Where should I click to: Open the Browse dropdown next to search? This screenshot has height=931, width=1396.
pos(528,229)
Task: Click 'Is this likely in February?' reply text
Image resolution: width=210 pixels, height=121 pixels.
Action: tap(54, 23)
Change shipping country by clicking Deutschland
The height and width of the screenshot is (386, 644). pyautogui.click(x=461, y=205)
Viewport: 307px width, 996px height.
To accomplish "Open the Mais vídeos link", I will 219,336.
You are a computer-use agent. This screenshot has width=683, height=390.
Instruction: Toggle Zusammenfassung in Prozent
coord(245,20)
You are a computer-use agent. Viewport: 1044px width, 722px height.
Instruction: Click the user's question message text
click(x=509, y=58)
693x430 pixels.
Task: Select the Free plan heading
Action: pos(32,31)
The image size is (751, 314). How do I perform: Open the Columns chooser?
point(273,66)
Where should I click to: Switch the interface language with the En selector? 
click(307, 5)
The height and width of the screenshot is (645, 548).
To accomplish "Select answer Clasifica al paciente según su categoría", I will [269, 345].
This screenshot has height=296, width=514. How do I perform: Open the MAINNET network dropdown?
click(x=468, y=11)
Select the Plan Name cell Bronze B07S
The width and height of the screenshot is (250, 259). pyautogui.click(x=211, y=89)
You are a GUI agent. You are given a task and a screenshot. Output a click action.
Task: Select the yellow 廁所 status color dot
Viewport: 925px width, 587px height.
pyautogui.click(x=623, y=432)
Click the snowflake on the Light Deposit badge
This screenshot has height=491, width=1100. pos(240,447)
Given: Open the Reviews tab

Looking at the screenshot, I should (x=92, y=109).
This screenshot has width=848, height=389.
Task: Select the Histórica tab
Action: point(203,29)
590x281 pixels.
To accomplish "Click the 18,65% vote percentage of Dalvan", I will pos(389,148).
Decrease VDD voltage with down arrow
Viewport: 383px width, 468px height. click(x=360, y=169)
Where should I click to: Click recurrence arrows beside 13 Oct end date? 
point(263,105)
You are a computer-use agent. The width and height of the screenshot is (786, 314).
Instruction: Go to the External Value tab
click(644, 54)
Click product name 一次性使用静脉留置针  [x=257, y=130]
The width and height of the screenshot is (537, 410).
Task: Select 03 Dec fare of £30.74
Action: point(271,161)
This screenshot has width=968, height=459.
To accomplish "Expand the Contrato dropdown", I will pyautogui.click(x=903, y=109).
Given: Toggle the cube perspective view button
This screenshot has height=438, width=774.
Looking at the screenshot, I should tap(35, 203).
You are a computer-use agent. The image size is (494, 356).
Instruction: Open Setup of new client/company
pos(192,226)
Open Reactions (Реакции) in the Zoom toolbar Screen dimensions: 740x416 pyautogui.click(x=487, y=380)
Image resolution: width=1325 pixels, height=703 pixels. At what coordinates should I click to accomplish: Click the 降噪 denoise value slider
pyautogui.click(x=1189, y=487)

- [Task] Return verbatim every line of the records from the line containing "You are a computer-use agent. The image" through the end of the records, both included.

- [Worked answer]
You are a computer-use agent. The image size is (494, 356).
Instruction: Open Setup of new client/company
pos(192,226)
Open Reactions (Реакции) in the Zoom toolbar Screen dimensions: 740x416 pyautogui.click(x=487, y=380)
Image resolution: width=1325 pixels, height=703 pixels. At what coordinates should I click to accomplish: Click the 降噪 denoise value slider
pyautogui.click(x=1189, y=487)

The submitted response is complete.